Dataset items
------------
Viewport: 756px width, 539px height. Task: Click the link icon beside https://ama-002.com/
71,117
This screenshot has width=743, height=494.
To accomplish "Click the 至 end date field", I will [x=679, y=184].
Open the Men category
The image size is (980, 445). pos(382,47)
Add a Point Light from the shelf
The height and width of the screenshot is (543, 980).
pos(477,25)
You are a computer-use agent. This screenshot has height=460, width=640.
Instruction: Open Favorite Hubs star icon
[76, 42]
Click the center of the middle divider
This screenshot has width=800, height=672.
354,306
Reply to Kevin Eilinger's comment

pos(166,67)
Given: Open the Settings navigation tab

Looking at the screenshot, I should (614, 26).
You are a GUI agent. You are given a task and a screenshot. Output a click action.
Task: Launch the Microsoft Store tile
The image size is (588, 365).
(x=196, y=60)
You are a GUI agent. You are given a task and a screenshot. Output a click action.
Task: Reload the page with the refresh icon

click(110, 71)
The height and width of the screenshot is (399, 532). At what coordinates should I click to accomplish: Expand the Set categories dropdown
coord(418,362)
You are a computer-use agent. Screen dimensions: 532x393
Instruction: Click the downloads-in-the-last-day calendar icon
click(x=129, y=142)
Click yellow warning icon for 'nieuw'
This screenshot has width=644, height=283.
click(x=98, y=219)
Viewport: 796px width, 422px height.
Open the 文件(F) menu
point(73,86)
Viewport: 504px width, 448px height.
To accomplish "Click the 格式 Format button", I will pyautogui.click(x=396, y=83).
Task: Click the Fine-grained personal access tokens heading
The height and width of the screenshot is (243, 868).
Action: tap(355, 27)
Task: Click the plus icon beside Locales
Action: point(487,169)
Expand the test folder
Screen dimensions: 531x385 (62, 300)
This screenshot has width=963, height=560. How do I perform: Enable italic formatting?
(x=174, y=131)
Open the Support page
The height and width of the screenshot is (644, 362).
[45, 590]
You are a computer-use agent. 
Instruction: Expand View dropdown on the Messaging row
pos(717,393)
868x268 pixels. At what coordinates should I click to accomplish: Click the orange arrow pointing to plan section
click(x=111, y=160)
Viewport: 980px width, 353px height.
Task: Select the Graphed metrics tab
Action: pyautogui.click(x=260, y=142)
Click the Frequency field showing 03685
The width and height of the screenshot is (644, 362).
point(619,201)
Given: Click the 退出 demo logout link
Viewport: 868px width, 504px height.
------------
* [Exercise objective] Reproduce the data exactly. All of it is needed.

* [Answer to this problem]
Viewport: 756px width, 539px height. Task: Click the link icon beside https://ama-002.com/
71,117
This screenshot has width=743, height=494.
To accomplish "Click the 至 end date field", I will [x=679, y=184].
Open the Men category
The image size is (980, 445). pos(382,47)
Add a Point Light from the shelf
The height and width of the screenshot is (543, 980).
pos(477,25)
You are a computer-use agent. This screenshot has height=460, width=640.
Instruction: Open Favorite Hubs star icon
[76, 42]
Click the center of the middle divider
This screenshot has width=800, height=672.
354,306
Reply to Kevin Eilinger's comment

pos(166,67)
Given: Open the Settings navigation tab

Looking at the screenshot, I should (614, 26).
You are a GUI agent. You are given a task and a screenshot. Output a click action.
Task: Launch the Microsoft Store tile
The image size is (588, 365).
(x=196, y=60)
You are a GUI agent. You are given a task and a screenshot. Output a click action.
Task: Reload the page with the refresh icon

click(110, 71)
The height and width of the screenshot is (399, 532). At what coordinates should I click to accomplish: Expand the Set categories dropdown
coord(418,362)
You are a computer-use agent. Screen dimensions: 532x393
Instruction: Click the downloads-in-the-last-day calendar icon
click(x=129, y=142)
Click yellow warning icon for 'nieuw'
This screenshot has width=644, height=283.
click(x=98, y=219)
Viewport: 796px width, 422px height.
Open the 文件(F) menu
point(73,86)
Viewport: 504px width, 448px height.
To accomplish "Click the 格式 Format button", I will pyautogui.click(x=396, y=83).
Task: Click the Fine-grained personal access tokens heading
The height and width of the screenshot is (243, 868).
Action: tap(355, 27)
Task: Click the plus icon beside Locales
Action: point(487,169)
Expand the test folder
Screen dimensions: 531x385 (62, 300)
This screenshot has width=963, height=560. How do I perform: Enable italic formatting?
(x=174, y=131)
Open the Support page
The height and width of the screenshot is (644, 362).
[45, 590]
You are a computer-use agent. 
Instruction: Expand View dropdown on the Messaging row
pos(717,393)
868x268 pixels. At what coordinates should I click to accomplish: Click the orange arrow pointing to plan section
click(x=111, y=160)
Viewport: 980px width, 353px height.
Task: Select the Graphed metrics tab
Action: pyautogui.click(x=260, y=142)
Click the Frequency field showing 03685
The width and height of the screenshot is (644, 362).
point(619,201)
Given: Click the 退出 demo logout link
Viewport: 868px width, 504px height.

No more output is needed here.